TERREMOTO: Giovannetti, i Periti Industriali pronti a collaborare con la protezione civile

24/08/2016 3009
Indispensabile l’attività di prevenzione e di messa in sicurezza.
 
"I Periti Industriali pronti a collaborare con la protezione civile". E' quanto ha riferito stamane Giampiero Giovannetti, presidente del Consiglio Nazionale dei Periti Industriali, a seguito del tragico evento sismico accaduto in Centro Italia questa notte (24 agosto 2016): una forte scossa di terremoto di magnitudo 6,0, ha colpito  l'Italia centrale provocando morti e feriti. L'epicentro è nei pressi di Accumoli, in provincia di Rieti, nel Lazio, a soli 4 chilometri di profondità.
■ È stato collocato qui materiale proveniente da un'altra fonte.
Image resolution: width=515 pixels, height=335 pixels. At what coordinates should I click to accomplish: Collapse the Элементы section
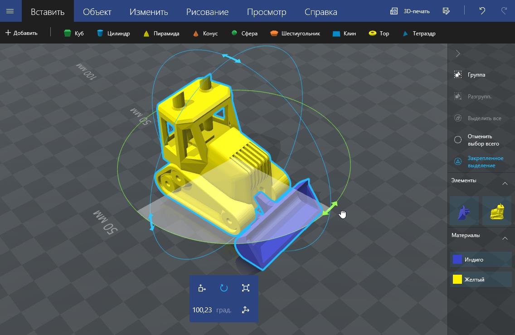point(505,183)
La prima scossa, violentissima, alle 3.36 del mattino.
 
In questo momento i Periti Industriali debbono pensare a mettersi a disposizione del Paese come forza tecnica per la valutazione delle infrastrutture e dei fabbricati coinvolti in modo da prestare quella opera di sussidiarietà come organo ausiliario dello Stato più volte invocata e mai attuata in pieno.
 
E' presto per fare qualsiasi altra considerazione, ma prima o poi arriverà anche il momento delle riflessioni e non potremo esimerci da prendere posizione per le proposte che nel tempo abbiamo fatto e che non sono mai state ascoltate.
 
“Da anni il nostro Ordine professionale dei Periti Industriali ha evidenziato come sia indispensabile monitorare la situazione del patrimonio edilizio pubblico e privato anche al fine di avere l’esatta individuazione delle condizioni di particolare fragilità e di necessario adeguamento  proponendo a più riprese ed in diversi contesti l’adozione del “fascicolo del fabbricato”, strumento    che attraverso l’uso di una metodologia comune ed unificata consente di analizzare lo stato di conservazione e/o degrado di un immobile, estrinsecandone le varie componenti statiche, impiantistiche, di sicurezza e di rifinitura, così ha proseguito  Giovannetti.
 
Nell’esprimere la vicinanza dell’intera categoria dei Periti Industriali, alle popolazioni colpite da questo grave evento, i professionisti non si sottraggono al compito di stimolare la politica affinché prenda in seria considerazione ogni iniziativa utile a favorire la messa in sicurezza del nostro territorio così fragile ma così bello ed importante per tutti noi.